Secondary events are given the same importance as significant ones. As much space is devoted to the petty corruption of Menshikov and others as to the important uprising under the leadership of Bulavin. The dramatic episode of the execution of William Mons gets as much attention as the much more important and lasting reforms of the Senate and Colleges, which are not adequately discussed or analyzed. Peter’s most far-reaching legislative act, the Table of Ranks of 1722, receives only two short paragraphs. The reader is not given enough information on which to make his own judgments and the author presents no conclusions of his own that would provide a better understanding of either Russia’s or Europe’s past.

The chapters in which Mr. Massie tries to give a picture of this broader European setting by briefly relating what is going on in Holland, England, France, Turkey, etc., are particularly disappointing. They are largely superficial textbook generalizations, nowadays put much in question as a result of recent scholarship. To take only the most obvious example, his treatment of the France of Louis XIV reflects none of the insights provided by the well-known study of P. Goubert4 and the subsequent discussion of it by historians of the Annales school. For his picture of Sweden Mr. Massie seems to ignore the seminal work of Michael Roberts or the articles in the collection also edited by Mr. Roberts.5

Since there is no sign that the author has consulted little-known sources in either his bibliography or notes, one wonders why he had to travel to the Soviet Union to do research for a book which could have been easily written in a library in New York City. Of course, not everybody cares to read scholarly books. Lively and provocative biographies, memoirs, and narratives supply much of the most important information we have about Petrine Russia. But they, too, require of their author selectivity, judgment, analysis, and explanation. Mr. Massie does not fulfill these requirements either.

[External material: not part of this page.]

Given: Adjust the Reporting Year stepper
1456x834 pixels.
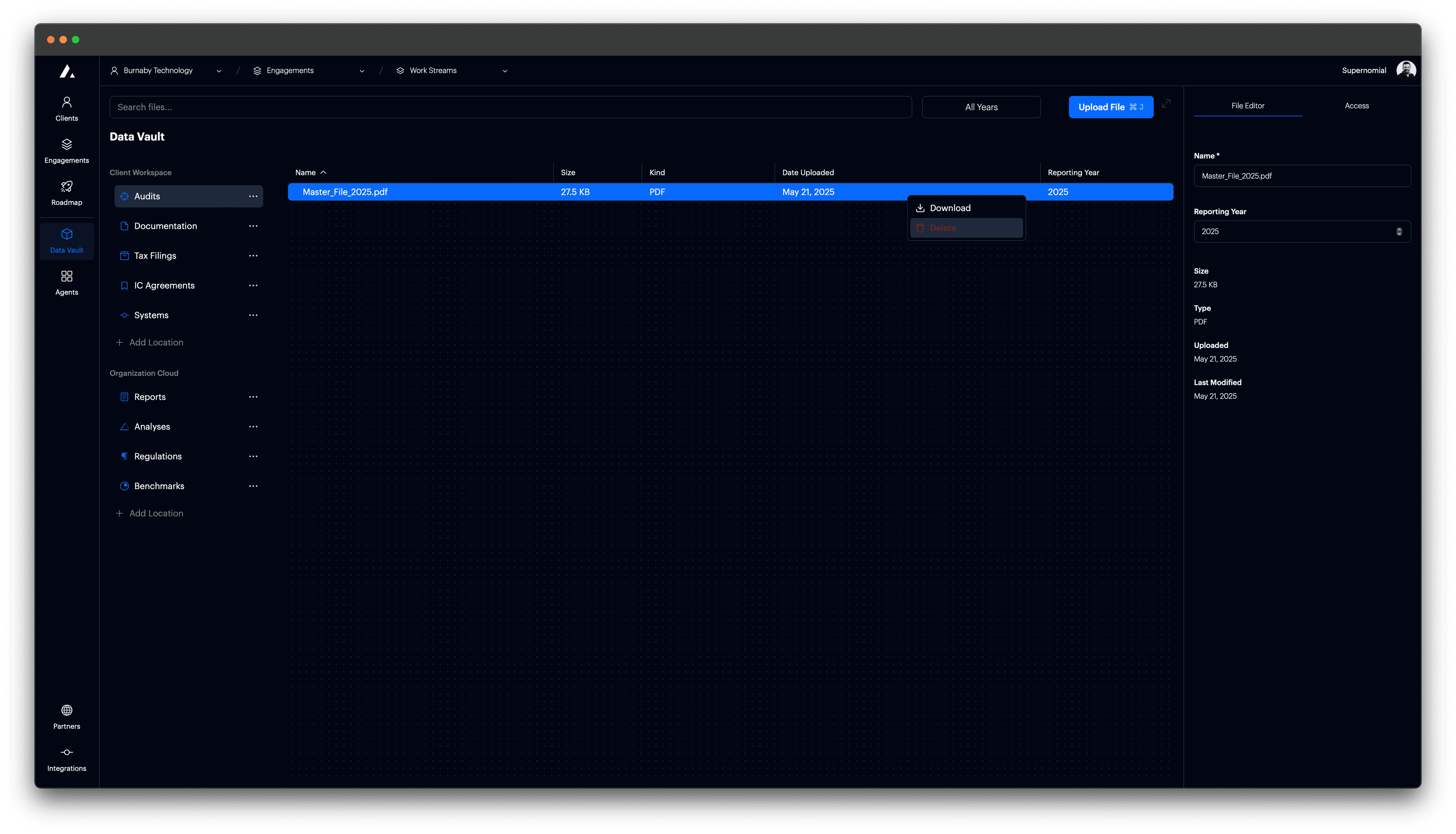Looking at the screenshot, I should (1399, 231).
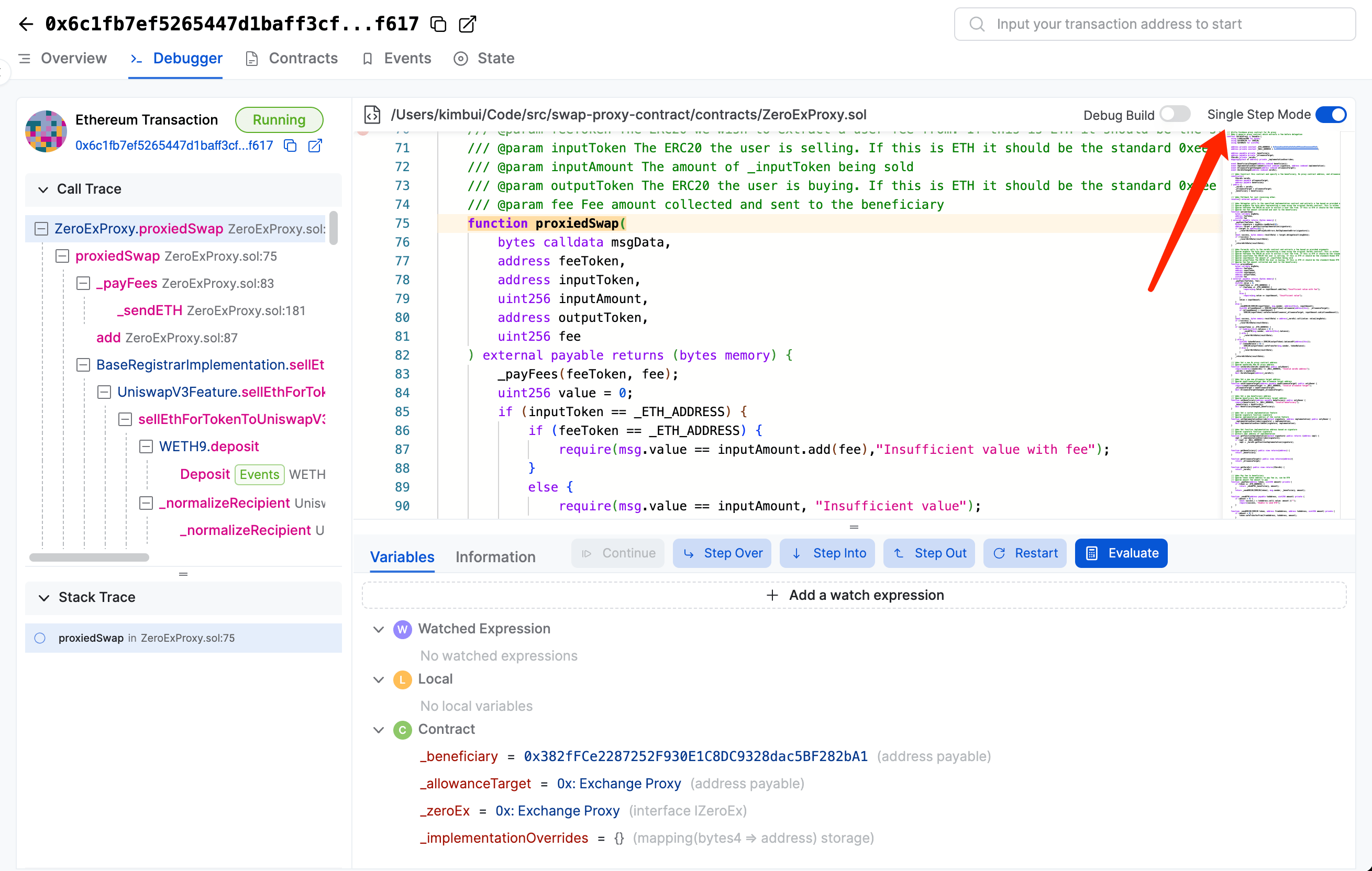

One wonders for whom the book is intended. The amateur or teacher of European history will find nothing substantial in it so far as new information, documentation, or ideas are concerned. The brief but solid books on Peter the Great by B.H. Sumner or M.S. Anderson6 are far more useful, not to speak of the better multi-volume general histories of Europe. For vivid portraiture, psychological insight, and a feeling for the texture of Peter’s Russia, one can turn to the classic work of V.O. Klyuchevsky7 or the suggestive and forceful novel of D. Merezhkovsky, Peter and Alexis, which should be reprinted. I cannot see why any intelligent, curious, and educated layman would want to wade through eight hundred pages filled with details on matters military and personal but lacking in the insights, provocative ideas, perceptive sketches of character, or historical reflections that might deepen his understanding. Was such a result really worth the author’s huge investment of time, talent, energy, and the publisher’s resources? I doubt it.